Wounded Healers
Wounded Healers is an emergent, healing-centered, multimedia community storytelling project
The project aims to cultivate the well-being of educators, in order to create learning spaces where educators and the young people they serve, can thrive, flourish, and heal. Through dramatic portraits and candid interviews, Wounded Healers celebrates the stories of educators whose own healing work fuels their capacity for and dedication to creating healing-centered and transformative learning environments for young people.
Launched in late 2022 as a project of the Acosta Institute, the exploratory Phase 1 of Wounded Healers presents photographic portraits and a podcast series featuring nine New York City educators and community program leaders who have dedicated their lives to creating spaces for children to thrive, flourish, and heal. In a time of transition and turmoil, these practitioners are deeply aware of the impact of racial and socio-economic trauma on their communities and know the importance of engaging in their own personal healing work while implementing healing-centered teaching methods in their work as educators.
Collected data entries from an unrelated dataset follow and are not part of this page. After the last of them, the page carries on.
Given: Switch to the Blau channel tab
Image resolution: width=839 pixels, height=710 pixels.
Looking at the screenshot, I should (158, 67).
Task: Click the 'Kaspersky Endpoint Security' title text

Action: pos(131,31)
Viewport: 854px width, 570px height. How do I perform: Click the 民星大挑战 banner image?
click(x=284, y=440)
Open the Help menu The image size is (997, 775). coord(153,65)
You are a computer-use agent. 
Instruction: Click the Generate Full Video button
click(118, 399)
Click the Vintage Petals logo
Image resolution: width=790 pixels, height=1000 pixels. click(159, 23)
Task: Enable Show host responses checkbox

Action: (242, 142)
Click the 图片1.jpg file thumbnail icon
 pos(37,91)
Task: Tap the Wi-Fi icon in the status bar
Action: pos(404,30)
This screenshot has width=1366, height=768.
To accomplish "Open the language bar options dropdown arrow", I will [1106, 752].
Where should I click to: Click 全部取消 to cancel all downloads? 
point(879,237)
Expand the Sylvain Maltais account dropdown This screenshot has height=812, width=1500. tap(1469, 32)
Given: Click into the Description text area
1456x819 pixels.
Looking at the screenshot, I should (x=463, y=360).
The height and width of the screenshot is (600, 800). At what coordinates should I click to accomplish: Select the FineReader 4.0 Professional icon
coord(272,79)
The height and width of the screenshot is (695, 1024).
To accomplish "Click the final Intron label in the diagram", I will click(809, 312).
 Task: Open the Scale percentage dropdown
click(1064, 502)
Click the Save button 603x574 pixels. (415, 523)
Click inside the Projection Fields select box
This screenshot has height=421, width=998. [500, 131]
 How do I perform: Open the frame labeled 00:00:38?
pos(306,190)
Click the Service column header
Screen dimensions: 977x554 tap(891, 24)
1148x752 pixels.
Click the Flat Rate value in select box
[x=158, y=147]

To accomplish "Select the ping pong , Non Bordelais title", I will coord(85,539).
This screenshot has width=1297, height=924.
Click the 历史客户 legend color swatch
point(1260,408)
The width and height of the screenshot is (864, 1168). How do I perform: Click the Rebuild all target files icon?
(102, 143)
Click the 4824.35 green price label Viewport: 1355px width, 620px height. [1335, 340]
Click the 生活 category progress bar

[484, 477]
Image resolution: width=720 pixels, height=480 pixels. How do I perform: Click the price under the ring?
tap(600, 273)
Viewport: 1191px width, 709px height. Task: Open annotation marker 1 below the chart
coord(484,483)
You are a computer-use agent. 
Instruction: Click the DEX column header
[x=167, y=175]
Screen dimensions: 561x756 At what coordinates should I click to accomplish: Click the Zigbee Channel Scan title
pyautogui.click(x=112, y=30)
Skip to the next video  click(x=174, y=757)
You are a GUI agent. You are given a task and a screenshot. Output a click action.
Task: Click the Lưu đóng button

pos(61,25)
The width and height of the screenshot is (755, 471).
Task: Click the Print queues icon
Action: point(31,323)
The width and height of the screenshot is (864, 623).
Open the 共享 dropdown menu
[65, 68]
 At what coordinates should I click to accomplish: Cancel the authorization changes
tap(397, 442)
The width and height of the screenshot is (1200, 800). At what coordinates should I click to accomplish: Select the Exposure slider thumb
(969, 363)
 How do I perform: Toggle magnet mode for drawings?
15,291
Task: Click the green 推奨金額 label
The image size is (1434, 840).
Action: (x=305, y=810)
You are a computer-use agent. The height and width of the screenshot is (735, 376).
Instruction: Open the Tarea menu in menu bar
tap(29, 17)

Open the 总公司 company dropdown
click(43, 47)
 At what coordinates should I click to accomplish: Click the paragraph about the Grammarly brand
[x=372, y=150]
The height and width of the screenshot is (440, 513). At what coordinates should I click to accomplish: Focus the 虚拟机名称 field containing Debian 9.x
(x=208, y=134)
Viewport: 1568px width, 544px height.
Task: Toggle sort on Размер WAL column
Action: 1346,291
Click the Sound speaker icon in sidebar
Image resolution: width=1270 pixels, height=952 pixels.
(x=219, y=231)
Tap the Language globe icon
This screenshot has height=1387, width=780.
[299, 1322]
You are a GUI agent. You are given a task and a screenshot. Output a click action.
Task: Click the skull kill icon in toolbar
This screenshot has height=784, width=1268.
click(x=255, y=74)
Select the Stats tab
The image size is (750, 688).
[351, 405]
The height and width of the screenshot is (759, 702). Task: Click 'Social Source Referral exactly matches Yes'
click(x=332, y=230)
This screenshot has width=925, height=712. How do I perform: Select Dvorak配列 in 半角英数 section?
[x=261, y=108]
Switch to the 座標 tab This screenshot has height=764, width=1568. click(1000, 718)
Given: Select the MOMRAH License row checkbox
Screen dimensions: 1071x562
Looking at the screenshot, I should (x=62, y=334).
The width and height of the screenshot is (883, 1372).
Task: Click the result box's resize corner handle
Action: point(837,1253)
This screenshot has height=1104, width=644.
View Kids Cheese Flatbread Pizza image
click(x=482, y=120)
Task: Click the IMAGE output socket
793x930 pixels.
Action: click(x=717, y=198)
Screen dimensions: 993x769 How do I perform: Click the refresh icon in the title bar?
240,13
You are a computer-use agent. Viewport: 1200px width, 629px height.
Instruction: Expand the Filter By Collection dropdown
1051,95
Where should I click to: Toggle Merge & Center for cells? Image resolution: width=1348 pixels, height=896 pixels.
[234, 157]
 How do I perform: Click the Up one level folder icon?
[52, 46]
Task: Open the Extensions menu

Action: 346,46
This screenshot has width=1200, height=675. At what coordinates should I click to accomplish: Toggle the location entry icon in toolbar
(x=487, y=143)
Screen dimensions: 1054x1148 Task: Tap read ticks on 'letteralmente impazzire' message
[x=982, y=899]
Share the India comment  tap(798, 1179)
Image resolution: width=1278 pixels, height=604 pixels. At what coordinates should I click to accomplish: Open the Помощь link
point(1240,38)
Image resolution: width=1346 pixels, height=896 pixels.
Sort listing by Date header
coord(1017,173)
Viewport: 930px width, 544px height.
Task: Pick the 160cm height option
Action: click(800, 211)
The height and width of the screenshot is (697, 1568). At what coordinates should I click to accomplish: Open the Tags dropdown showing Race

In 2023, Acosta Institute is building on the success of the podcast series, through five main activities:
- Release the portraits and stories digitally on the Wounded Healers website
- Produce large-scale, framed copies of the portraits and host one or several art exhibition in collaboration with a New York museum or gallery
- Organize a series of public programs that engage educators and the public in these stories, and in telling their own Wounded Healer stories, starting with a Summit to explore a Wounded Healer pedogogy
- Promote the project to expand the number of educators it reaches
- Gather data to understand the impact of the project and consider how it might evolve and grow in a second Phase
The opportunity and need
“After more than two challenging years, teachers are exhausted. According to a RAND survey, half of teachers reported feeling burned out. Teacher well-being influences the entire school community including school culture and climate, instruction, and students’ growth and development–showing teacher well-being and student well-being are inextricably linked….While burnout affects all teachers, surveys show that educators of color, who are already underrepresented in schools, may leave at greater rates. Teacher well-being is an important teacher retention strategy that contributes to the diversity of the education workforce, and to the success of students of all backgrounds. ” (CZI, 2022)
Attending to teacher well being is essential to creating environments that attend to student well-being, which in turn fuels learning and flourishing. Teachers, especially teachers of color, need accessible new strategies and communities in which to heal, cope with burnout, process racialized trauma, and reduce their sense of isolation.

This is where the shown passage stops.